◆ **Task description**
Reproduce word for word everything in the items below, from the line containing "What do you see at coordinates (1092, 446)" down to the line containing "center [762, 295].", including both of those lines.
:::::
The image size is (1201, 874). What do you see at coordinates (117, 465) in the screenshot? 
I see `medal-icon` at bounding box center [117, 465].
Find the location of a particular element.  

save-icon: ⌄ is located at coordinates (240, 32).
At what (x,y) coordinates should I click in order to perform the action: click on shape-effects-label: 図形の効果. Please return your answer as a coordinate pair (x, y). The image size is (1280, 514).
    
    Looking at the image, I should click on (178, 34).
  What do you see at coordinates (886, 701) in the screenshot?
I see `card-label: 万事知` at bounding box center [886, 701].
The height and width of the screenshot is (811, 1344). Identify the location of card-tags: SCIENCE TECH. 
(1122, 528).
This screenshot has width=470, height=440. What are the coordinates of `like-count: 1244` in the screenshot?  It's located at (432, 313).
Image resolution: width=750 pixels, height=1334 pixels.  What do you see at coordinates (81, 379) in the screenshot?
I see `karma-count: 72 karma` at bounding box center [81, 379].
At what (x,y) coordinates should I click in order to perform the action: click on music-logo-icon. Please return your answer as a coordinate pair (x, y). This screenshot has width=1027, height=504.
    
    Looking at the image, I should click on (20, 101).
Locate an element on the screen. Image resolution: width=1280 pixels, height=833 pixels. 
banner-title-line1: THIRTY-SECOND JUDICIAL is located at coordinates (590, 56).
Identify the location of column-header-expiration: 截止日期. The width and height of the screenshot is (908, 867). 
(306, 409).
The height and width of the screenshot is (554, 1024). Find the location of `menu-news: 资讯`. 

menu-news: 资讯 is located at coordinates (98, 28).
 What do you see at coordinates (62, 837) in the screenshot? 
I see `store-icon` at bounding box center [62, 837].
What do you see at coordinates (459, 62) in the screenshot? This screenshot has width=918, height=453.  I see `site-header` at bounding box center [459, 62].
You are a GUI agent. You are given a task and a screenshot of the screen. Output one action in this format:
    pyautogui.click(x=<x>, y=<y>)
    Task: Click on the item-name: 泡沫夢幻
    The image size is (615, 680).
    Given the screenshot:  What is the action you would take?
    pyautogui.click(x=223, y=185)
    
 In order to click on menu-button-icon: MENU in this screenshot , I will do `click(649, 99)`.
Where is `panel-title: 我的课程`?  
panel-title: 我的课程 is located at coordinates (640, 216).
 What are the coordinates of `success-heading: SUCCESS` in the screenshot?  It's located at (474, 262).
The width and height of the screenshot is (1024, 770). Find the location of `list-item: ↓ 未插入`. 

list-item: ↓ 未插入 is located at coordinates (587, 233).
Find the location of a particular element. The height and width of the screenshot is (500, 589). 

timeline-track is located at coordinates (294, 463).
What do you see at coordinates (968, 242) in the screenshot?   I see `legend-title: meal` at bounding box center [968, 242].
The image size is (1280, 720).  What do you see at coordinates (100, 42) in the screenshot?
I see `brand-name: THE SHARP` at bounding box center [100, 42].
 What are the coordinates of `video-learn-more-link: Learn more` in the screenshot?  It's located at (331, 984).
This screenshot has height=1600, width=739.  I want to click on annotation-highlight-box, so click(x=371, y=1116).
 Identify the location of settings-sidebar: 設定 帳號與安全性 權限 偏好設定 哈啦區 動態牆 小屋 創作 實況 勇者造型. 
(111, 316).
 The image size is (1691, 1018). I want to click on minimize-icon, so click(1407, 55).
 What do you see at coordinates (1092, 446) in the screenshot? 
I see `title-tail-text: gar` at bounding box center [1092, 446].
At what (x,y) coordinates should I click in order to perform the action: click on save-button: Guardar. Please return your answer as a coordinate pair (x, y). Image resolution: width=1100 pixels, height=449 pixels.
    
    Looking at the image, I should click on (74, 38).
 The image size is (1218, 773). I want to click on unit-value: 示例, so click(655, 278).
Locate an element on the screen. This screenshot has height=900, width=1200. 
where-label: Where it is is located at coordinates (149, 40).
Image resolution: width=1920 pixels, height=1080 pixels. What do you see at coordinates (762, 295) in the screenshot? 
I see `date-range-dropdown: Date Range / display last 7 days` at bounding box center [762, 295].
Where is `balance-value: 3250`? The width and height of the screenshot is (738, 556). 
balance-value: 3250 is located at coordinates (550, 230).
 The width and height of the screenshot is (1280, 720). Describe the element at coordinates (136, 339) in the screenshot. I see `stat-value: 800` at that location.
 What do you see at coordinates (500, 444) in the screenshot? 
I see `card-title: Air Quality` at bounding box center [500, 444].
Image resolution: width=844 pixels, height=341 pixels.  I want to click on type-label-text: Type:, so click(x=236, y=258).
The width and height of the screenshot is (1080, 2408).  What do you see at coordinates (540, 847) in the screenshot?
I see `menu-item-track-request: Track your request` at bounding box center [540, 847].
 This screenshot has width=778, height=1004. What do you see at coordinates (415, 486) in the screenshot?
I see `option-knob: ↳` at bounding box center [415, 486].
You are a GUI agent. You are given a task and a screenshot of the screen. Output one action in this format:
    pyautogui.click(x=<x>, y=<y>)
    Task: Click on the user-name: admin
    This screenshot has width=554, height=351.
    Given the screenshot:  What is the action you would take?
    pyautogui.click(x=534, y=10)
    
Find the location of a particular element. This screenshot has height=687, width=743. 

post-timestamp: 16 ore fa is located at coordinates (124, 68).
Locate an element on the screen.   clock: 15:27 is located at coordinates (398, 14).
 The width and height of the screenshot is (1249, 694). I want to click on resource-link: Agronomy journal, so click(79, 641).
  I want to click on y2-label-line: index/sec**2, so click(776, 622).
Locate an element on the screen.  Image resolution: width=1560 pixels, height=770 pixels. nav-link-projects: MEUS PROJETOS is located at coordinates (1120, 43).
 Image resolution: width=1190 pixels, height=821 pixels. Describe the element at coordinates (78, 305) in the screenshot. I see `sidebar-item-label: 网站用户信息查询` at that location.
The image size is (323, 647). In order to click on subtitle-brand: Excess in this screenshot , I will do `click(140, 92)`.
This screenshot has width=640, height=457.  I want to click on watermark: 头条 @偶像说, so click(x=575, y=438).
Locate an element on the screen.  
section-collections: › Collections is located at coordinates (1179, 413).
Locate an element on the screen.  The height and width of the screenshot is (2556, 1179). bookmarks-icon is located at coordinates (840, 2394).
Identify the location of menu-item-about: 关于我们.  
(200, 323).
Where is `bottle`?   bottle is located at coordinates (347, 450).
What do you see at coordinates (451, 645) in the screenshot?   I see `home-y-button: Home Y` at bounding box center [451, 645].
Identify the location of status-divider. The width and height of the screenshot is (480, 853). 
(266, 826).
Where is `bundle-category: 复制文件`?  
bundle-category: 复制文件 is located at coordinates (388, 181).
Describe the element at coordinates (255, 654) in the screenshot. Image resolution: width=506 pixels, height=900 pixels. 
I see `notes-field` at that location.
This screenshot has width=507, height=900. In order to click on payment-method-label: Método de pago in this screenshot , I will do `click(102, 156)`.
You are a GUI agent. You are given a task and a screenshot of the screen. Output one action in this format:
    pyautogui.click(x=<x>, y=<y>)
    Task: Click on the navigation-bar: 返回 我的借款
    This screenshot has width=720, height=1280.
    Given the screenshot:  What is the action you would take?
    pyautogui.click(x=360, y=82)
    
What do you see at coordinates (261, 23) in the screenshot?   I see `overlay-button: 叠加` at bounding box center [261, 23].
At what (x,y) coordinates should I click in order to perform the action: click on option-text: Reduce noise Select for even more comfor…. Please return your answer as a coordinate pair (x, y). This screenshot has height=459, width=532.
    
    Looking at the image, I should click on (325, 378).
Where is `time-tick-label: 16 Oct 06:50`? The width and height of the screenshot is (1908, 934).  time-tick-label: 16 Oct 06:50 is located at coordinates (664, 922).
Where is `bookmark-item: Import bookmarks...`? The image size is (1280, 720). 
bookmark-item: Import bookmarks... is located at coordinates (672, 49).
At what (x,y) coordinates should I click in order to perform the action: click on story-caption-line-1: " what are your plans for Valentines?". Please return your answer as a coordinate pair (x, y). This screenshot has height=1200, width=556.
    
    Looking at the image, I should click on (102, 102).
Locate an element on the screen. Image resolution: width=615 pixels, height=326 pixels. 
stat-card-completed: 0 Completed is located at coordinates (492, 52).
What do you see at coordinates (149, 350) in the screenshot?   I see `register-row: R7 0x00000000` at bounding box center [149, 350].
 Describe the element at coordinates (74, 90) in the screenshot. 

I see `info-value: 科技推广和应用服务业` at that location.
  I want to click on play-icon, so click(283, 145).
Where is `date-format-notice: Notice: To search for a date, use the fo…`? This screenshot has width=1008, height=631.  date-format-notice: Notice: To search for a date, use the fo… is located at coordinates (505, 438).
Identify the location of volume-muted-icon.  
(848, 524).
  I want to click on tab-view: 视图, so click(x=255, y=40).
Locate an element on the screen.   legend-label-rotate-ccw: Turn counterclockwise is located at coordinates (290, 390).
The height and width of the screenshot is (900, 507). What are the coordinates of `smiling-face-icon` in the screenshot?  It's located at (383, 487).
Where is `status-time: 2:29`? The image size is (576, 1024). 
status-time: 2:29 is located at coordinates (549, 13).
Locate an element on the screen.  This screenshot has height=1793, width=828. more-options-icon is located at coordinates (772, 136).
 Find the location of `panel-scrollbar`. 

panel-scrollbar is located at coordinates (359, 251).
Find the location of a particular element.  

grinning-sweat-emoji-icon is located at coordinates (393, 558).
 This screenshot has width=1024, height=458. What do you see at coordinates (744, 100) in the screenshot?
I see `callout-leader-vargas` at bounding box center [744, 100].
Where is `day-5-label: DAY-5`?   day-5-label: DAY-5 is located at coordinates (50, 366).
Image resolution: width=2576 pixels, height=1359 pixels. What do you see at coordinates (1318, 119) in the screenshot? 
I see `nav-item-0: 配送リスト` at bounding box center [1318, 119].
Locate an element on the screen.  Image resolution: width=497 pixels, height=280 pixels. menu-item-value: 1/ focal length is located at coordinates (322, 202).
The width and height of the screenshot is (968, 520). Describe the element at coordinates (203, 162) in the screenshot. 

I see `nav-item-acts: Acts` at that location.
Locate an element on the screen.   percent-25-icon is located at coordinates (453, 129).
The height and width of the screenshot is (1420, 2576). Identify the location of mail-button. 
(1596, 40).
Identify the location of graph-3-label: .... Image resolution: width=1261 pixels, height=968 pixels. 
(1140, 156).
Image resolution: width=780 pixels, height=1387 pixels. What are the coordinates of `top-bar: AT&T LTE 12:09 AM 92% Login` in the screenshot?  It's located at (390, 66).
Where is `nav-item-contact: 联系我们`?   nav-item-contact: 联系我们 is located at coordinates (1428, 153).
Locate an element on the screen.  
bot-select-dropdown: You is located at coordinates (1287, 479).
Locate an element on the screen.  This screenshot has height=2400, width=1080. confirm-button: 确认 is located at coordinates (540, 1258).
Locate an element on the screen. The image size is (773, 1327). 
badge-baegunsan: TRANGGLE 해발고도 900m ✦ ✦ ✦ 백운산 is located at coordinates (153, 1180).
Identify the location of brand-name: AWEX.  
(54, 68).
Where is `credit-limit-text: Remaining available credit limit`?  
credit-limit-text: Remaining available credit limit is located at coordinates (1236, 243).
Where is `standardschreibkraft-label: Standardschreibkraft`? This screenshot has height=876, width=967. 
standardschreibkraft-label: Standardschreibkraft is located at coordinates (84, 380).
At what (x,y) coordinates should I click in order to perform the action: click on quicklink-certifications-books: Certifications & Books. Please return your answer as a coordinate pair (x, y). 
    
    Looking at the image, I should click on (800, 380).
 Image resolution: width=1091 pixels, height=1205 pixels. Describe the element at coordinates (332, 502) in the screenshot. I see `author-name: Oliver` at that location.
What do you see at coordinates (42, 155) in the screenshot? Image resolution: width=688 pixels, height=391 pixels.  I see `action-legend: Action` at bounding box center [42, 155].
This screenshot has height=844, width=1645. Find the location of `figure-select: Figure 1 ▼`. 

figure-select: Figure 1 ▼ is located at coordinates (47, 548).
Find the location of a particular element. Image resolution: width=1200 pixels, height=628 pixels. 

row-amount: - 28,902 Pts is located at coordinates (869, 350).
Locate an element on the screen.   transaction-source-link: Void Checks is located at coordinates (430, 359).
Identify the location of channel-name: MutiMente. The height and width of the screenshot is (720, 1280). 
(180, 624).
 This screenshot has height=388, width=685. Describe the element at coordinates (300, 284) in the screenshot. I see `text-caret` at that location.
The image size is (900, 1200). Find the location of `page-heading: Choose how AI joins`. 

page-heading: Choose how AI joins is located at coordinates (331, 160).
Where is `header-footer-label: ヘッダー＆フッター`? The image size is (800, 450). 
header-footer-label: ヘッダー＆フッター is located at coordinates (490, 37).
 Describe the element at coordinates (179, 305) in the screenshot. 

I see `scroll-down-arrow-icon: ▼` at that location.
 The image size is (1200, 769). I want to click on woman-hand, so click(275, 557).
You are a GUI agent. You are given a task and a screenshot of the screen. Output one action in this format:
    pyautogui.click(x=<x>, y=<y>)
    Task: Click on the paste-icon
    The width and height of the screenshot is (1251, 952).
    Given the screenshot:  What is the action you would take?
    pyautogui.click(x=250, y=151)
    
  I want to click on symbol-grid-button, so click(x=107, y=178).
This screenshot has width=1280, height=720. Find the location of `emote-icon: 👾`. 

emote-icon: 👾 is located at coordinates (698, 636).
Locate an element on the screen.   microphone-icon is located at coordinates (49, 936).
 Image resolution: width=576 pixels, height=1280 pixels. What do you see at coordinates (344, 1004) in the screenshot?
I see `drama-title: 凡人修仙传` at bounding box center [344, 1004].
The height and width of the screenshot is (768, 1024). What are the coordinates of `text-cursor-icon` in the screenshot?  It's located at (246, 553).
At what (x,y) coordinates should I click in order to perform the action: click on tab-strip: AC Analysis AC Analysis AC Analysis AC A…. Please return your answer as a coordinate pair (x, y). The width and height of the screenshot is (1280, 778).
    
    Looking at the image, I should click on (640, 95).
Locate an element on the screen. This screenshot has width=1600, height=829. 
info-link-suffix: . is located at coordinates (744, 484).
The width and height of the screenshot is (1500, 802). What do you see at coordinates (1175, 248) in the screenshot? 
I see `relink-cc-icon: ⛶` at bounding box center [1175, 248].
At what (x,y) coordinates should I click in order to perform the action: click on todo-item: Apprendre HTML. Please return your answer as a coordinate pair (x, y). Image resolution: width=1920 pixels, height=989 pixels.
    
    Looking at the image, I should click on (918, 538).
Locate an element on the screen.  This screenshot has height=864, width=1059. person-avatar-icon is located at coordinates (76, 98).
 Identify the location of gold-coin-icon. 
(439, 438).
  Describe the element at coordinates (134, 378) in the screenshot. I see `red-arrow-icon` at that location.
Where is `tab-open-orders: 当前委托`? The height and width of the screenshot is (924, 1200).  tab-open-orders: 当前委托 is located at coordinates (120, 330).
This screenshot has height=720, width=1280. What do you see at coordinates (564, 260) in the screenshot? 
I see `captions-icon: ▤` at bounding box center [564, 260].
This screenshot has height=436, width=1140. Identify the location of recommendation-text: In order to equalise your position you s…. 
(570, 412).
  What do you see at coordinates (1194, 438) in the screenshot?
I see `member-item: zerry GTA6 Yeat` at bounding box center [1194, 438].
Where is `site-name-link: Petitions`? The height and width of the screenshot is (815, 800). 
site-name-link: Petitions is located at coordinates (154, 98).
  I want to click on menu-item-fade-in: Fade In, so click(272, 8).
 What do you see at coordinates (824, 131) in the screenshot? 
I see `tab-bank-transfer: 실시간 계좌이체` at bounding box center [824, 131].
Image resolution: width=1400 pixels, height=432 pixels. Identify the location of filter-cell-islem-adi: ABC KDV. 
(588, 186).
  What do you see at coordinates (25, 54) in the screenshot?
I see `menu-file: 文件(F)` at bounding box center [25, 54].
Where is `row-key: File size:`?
:::::
◆ **Answer to the problem**
 What do you see at coordinates (1092, 446) in the screenshot? 
I see `title-tail-text: gar` at bounding box center [1092, 446].
At what (x,y) coordinates should I click in order to perform the action: click on save-button: Guardar. Please return your answer as a coordinate pair (x, y). Image resolution: width=1100 pixels, height=449 pixels.
    
    Looking at the image, I should click on (74, 38).
 The image size is (1218, 773). I want to click on unit-value: 示例, so click(655, 278).
Locate an element on the screen. This screenshot has height=900, width=1200. 
where-label: Where it is is located at coordinates (149, 40).
Image resolution: width=1920 pixels, height=1080 pixels. What do you see at coordinates (762, 295) in the screenshot? 
I see `date-range-dropdown: Date Range / display last 7 days` at bounding box center [762, 295].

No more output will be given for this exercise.